Theodor Adorno - Critical Theorist and Philosopher

One of the essential points emphasized by the 20th German philosopher and social theorist Theodor Adorno in his work was the problem of evil. The primary task of philosophy, according to Adorno, is to "make sense" of the world but the phenomenon of evil defies sense making. Adorno was a secularized German Jew that fled Germany after Hitler came to power. Auschwitz, in Adorno's view, was the ultimate manifestation of evil. The tragedy of the Holocaust raised a number of issues for Adorno. How could Germany - one of the most cultured countries in terms of music, the arts, philosophy and the sciences - become one of history's most barbaric nations? The need to rebuild culture - post war Germany - is an example that culture has failed. Our contemporary intellectual and cultural climate has been named with a variety of terms such as "postindustrial," "postmodern," "postcolonial," and so forth. In his primary philosophical work, Negative Dialectics , Adorno suggested a more chilling term, "post-Auschwitz." One of the essential themes in Adorno is that good and evil cannot definitively compartmentalized. Progress and civilization comes with a price and the ones who enjoy the fruits of progress are generally not the ones who pay the price for progress. One of the other phrases that Adorno uses in Negative Dialectics was "the guilt of society." The standard of living enjoyed by most people in the industrialized world comes at the expense of many of the people in the non-industrialized parts of the world. One of the conclusions that Adorno draws is that the goal of living an ethical life or acting ethically is always tainted.
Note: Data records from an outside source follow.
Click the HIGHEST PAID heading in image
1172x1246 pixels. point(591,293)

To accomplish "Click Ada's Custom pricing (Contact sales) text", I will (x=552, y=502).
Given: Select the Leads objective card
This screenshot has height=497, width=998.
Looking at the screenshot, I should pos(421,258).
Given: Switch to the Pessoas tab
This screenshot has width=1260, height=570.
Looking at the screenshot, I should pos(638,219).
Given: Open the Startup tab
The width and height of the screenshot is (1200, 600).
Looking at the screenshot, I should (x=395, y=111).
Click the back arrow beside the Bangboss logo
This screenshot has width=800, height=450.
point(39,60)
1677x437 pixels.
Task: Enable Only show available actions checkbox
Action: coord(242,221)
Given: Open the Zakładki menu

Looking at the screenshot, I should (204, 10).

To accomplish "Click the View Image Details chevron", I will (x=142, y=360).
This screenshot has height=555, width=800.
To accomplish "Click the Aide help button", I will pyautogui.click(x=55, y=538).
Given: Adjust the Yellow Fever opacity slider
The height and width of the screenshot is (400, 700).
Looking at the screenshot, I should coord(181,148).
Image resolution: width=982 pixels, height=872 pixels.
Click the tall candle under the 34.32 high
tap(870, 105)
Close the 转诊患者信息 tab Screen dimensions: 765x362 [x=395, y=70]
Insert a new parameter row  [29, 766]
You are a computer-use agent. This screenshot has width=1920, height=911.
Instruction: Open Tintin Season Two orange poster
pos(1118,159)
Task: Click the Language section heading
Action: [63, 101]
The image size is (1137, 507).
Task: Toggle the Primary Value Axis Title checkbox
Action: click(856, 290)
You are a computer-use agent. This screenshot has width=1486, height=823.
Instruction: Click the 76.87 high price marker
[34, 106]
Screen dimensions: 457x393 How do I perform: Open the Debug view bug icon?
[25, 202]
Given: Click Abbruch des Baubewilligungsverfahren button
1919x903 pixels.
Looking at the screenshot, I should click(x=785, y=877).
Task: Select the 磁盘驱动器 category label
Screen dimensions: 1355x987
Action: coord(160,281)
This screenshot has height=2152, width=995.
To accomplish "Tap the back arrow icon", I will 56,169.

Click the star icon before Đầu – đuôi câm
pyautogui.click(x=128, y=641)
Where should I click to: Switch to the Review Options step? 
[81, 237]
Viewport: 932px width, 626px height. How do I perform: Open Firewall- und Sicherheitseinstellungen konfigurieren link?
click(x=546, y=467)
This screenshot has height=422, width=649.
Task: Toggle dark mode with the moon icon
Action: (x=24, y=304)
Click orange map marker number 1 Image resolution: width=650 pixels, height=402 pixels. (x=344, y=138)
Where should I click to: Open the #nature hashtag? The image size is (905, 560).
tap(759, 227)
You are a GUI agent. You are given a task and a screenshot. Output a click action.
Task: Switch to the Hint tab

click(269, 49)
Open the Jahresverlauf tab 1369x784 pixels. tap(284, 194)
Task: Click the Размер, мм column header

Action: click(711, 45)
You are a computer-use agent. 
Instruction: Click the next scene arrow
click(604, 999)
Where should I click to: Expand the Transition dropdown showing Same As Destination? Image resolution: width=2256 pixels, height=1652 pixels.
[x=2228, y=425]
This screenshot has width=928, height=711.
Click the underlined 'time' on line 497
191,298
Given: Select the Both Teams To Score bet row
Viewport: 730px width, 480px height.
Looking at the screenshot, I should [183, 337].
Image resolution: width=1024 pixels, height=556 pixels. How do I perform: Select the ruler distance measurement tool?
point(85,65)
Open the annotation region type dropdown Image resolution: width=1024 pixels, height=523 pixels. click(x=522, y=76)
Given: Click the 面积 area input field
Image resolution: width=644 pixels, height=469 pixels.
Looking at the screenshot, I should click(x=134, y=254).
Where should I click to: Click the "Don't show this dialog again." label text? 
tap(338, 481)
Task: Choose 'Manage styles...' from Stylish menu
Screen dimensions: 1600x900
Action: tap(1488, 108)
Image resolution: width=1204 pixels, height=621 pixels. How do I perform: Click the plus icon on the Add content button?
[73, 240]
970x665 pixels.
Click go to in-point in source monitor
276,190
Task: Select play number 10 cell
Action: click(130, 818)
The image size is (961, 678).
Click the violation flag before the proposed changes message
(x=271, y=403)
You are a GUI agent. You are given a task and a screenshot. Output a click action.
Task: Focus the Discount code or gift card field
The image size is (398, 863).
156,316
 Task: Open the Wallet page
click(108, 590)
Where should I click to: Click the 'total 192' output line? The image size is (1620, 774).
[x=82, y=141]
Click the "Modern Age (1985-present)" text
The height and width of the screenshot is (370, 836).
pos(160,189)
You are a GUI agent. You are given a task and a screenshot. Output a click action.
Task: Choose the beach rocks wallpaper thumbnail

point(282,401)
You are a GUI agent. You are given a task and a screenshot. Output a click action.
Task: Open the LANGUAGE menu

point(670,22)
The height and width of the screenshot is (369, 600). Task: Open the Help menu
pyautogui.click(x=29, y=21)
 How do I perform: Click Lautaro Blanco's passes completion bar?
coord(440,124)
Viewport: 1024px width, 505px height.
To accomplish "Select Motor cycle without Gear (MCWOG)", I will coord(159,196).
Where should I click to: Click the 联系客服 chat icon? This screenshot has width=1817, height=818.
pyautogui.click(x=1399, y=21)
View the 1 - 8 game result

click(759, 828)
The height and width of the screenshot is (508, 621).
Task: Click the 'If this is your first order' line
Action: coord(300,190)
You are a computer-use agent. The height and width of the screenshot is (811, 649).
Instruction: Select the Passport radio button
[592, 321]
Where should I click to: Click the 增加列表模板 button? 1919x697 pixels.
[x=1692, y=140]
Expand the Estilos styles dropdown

Dogville - A Film Lars von Trier

Lars von Trier is a controversial Danish filmmaker who has made a number of celebrated films. See "" for details about his biography and film chronology. He gained recognition in the United States for his film "Dancer in the Dark" that appeared in 2000. The film is a dark tale starring the Icelandic singer Bjork. Bjork plays an innocent woman wrongly put to death for a crime she didn't commit. At the time, the film was criticized as anti-American and this criticism inspired von Trier to make a trilogy of films about America. According to IMDb, von Trier's goal was to expose the "sins and hypocrisy" that he, as an outside, sees as representative of American culture. Dogville (2003) is the first film in of the trilogy. Dogville is a dark film on a number of levels. The general storyline is that a young woman named Grace Mulligan (Nicole Kidman) is fleeing a group of mobsters who are trying to kill her. She finds refuge in a small Rocky Mountain town called Dogville. At first the town is wary because she is an unknown entity and it is not clear if she his friend or for. Tom, a young philosopher in the town, intercedes for her and convinces the townspeople to offer refuge. Tom's motives are mixed. Grace provides an opportunity to put his philosophical ideas - about community values - into practice and he falls in love with her. However, a bargain has to be struck. The town agrees to accept her on the condition that she provides labor for the people in the town. The labor quickly becomes more and more exploitative and the plot becomes darker and more sinister. She is raped twice, her workload is doubled, she is chained to a metal object that makes walking difficult, and the town eventually turn her in to the mobsters because they think that she is too dangerous.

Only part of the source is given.